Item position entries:

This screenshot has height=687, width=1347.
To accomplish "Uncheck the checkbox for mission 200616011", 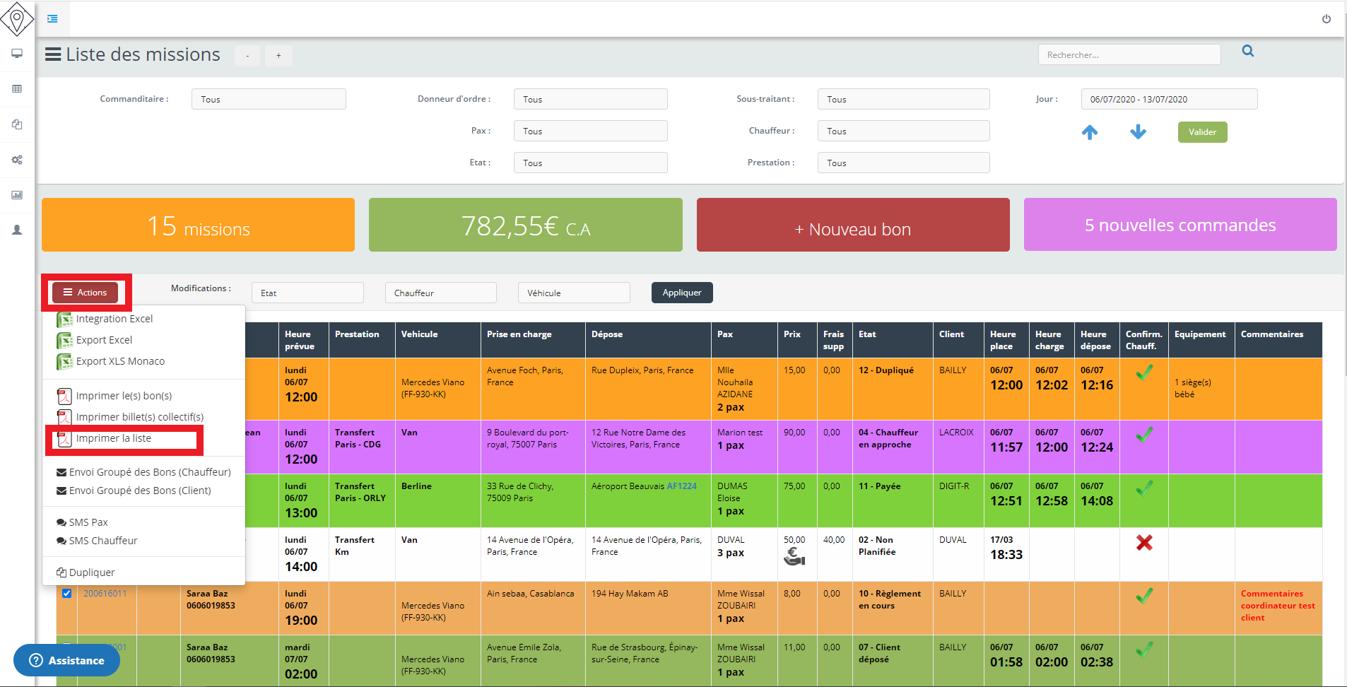I will pos(66,594).
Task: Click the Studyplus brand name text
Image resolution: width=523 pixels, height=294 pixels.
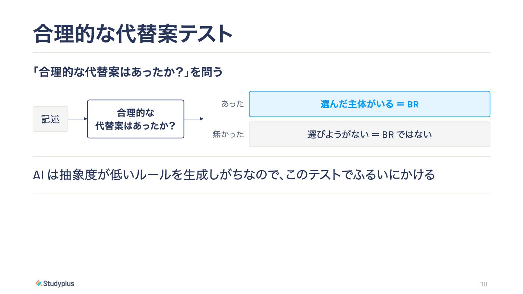Action: (x=59, y=283)
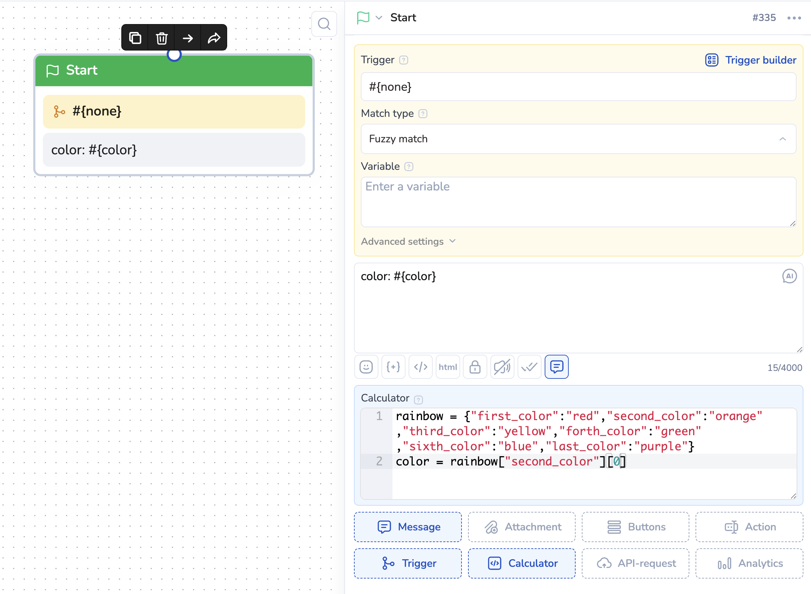The width and height of the screenshot is (811, 594).
Task: Click the Enter a variable field
Action: click(x=578, y=201)
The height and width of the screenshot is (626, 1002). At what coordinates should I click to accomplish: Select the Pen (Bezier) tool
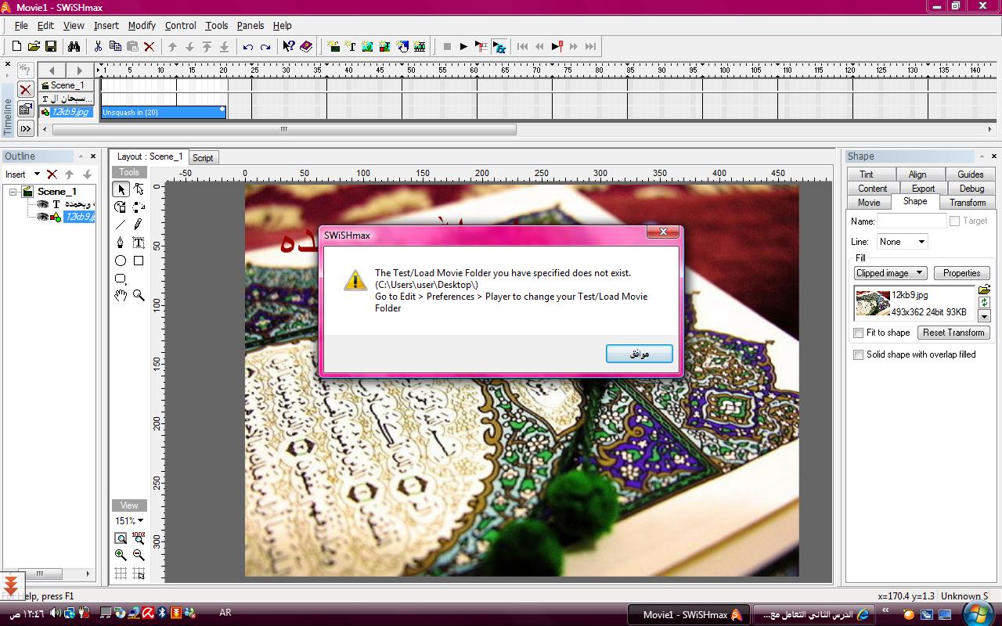pyautogui.click(x=121, y=243)
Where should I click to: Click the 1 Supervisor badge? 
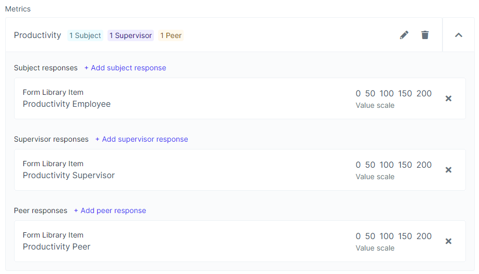(x=130, y=35)
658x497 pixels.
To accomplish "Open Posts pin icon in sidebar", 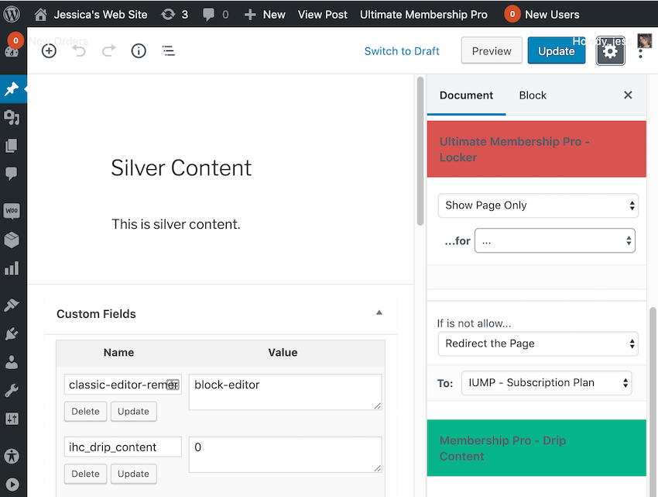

EXERCISE BRIEF — Copy word for word the lines from the one containing "Where should I" through the end of the entries, including both ends. Leave out the pictures.

TASK OUTPUT —
Where should I click to: Click the 1 Supervisor badge? 
(x=130, y=35)
658x497 pixels.
To accomplish "Open Posts pin icon in sidebar", 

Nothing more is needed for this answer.